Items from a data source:
++++++++++
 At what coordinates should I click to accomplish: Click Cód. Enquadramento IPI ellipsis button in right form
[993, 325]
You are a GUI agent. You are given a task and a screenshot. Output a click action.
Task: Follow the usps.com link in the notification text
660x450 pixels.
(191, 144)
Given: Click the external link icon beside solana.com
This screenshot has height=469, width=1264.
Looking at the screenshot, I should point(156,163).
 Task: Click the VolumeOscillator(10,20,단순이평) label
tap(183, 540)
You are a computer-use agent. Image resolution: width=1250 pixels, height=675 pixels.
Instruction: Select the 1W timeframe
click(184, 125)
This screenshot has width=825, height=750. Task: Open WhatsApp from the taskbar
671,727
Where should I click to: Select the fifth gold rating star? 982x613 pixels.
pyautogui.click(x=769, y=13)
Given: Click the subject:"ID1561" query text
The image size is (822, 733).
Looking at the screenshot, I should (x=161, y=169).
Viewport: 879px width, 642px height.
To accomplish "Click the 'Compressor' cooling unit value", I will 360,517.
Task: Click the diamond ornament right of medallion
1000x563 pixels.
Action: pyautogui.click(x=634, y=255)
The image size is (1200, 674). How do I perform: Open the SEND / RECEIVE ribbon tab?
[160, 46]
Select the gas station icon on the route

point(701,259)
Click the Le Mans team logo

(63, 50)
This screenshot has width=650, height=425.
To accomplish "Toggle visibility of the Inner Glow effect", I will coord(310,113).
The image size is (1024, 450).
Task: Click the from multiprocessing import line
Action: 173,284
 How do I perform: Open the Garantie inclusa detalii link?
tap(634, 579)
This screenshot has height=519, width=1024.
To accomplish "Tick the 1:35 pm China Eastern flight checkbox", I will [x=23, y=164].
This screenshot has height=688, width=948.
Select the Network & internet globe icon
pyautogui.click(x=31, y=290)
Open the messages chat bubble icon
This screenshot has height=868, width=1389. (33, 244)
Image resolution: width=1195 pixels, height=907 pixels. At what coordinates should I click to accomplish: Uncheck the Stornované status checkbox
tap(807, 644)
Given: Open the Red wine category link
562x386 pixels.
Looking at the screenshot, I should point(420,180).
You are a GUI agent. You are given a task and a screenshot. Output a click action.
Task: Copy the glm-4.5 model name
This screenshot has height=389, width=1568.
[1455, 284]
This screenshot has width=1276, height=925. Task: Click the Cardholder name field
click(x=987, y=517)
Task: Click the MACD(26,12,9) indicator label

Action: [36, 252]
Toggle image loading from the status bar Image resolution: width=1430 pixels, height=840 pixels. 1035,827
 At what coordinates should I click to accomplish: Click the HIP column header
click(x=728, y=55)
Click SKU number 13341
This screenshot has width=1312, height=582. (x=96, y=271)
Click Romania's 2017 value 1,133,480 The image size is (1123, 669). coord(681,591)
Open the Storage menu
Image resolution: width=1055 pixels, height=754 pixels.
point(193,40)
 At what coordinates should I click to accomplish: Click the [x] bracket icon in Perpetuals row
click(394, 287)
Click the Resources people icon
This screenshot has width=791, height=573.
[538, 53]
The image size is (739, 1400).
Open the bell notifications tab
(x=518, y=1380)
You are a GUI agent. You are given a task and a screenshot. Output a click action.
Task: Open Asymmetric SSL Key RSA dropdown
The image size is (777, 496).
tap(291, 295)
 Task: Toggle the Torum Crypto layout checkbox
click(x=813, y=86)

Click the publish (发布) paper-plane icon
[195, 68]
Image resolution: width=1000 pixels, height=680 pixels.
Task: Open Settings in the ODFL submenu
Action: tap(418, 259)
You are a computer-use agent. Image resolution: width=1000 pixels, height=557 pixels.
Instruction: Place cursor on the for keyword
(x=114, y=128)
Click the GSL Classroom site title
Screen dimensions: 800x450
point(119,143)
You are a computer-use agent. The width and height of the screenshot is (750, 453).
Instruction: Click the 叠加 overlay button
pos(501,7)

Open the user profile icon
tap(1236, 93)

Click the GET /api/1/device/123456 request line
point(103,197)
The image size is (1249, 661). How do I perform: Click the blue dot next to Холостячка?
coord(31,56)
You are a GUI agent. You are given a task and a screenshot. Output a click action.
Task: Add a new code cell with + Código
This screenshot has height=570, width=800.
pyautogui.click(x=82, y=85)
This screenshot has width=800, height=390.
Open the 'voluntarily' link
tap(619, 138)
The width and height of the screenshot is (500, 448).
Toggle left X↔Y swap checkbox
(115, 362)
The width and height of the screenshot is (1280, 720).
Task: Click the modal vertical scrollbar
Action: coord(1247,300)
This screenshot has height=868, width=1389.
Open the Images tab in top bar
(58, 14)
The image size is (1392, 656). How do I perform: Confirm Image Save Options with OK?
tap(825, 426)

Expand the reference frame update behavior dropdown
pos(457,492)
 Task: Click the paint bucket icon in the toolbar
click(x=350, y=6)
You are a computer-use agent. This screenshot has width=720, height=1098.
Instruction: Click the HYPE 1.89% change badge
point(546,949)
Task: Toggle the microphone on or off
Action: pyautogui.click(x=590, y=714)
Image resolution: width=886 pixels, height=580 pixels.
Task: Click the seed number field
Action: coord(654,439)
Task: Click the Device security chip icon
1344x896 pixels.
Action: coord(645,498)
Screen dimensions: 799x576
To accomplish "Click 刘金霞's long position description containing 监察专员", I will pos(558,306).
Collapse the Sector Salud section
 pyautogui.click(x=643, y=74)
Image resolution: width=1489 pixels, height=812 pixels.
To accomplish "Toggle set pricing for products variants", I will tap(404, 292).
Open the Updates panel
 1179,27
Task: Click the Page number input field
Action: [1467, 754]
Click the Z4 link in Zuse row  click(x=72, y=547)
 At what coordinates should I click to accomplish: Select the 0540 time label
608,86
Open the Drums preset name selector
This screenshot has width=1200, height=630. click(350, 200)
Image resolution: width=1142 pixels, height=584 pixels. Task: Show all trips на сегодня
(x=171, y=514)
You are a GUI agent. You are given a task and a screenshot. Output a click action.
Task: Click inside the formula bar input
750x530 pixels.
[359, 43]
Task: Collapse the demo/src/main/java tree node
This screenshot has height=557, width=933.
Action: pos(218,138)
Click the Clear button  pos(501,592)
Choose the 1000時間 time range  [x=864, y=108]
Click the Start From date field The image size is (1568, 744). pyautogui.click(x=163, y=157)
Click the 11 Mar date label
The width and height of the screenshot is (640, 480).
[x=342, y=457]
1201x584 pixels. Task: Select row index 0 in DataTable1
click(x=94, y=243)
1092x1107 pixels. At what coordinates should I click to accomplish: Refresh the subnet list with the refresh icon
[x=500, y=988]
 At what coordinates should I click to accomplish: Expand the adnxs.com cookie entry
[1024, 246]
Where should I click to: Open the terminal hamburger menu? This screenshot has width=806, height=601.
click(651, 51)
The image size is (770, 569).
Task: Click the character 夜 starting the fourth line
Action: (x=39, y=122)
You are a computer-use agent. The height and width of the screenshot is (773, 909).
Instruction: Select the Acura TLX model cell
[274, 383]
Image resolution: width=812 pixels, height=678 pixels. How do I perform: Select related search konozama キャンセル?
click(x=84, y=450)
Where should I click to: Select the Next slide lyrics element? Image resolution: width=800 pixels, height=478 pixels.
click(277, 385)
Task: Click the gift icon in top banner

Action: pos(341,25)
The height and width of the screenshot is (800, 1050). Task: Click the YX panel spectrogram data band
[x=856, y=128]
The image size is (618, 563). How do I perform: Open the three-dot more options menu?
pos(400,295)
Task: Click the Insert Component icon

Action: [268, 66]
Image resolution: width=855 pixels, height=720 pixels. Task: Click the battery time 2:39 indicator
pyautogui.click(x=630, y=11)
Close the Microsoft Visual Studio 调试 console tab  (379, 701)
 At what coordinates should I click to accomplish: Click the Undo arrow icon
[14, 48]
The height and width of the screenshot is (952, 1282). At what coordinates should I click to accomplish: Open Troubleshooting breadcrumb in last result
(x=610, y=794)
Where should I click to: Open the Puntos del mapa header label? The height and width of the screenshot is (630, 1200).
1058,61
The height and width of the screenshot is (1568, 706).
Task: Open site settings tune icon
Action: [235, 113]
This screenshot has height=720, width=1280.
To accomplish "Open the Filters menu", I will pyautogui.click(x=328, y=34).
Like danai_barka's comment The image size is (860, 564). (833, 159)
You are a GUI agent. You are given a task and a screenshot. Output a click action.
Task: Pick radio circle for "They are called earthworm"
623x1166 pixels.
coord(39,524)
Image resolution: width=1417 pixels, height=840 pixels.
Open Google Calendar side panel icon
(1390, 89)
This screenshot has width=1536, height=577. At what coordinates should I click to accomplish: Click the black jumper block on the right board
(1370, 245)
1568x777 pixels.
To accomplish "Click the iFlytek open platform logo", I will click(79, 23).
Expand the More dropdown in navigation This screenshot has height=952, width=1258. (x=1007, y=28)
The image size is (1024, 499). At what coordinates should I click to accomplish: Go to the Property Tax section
++++++++++
● YOUR INSTRUCTIONS: Can you reproduce the data above verbatim, starting at the line that contains "1201x584 pixels. Task: Select" and stopping after the line that contains "[1024, 246]"?

● EXERCISE ANSWER:
1201x584 pixels. Task: Select row index 0 in DataTable1
click(x=94, y=243)
1092x1107 pixels. At what coordinates should I click to accomplish: Refresh the subnet list with the refresh icon
[x=500, y=988]
 At what coordinates should I click to accomplish: Expand the adnxs.com cookie entry
[1024, 246]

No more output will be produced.